┌────────

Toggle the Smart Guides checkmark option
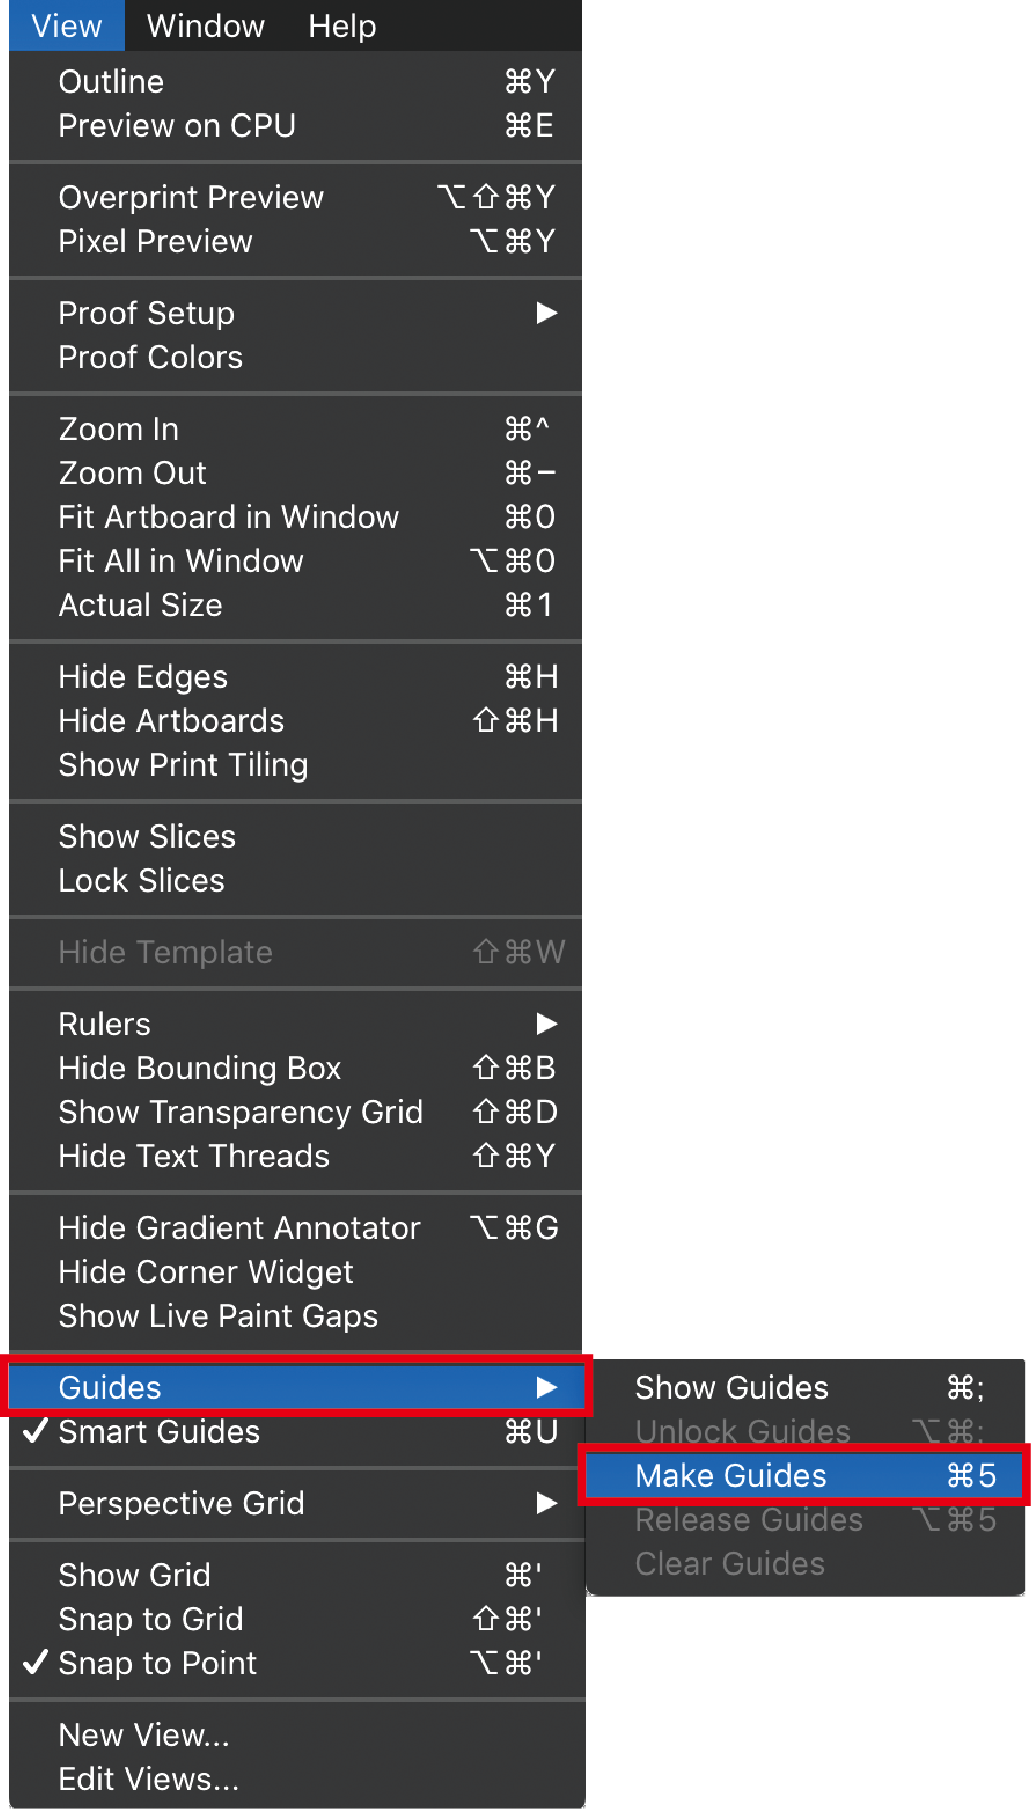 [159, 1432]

└────────
┌────────

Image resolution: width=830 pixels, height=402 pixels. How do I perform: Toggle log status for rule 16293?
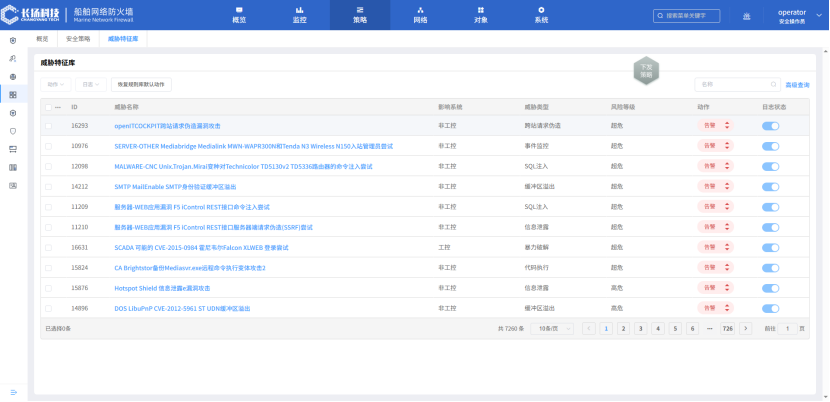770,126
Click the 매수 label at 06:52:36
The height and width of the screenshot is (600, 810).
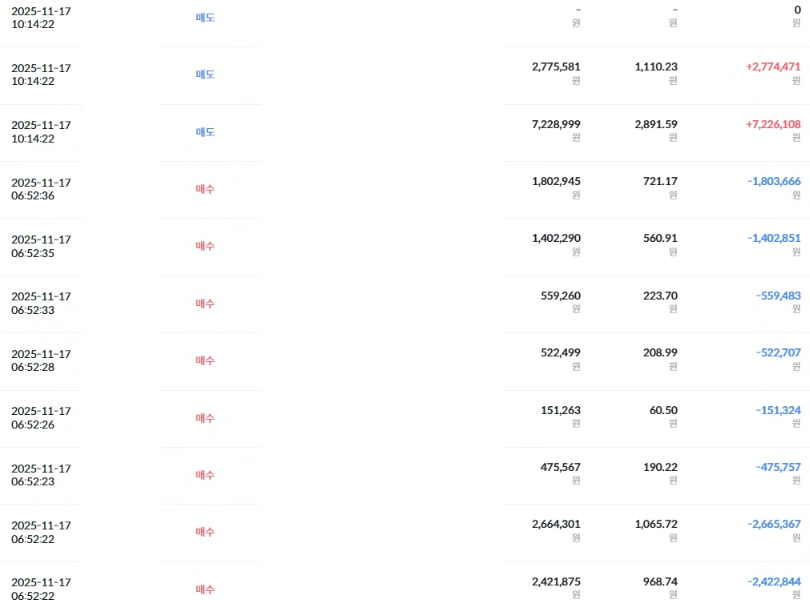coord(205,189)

└────────
┌────────

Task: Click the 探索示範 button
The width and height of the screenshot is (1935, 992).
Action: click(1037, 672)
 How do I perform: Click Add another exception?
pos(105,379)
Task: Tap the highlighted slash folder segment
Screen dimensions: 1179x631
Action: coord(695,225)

└────────

The lines to return are those in the entries above that include "Task".

*Result for this exercise*:
Task: Click the 探索示範 button
Task: Tap the highlighted slash folder segment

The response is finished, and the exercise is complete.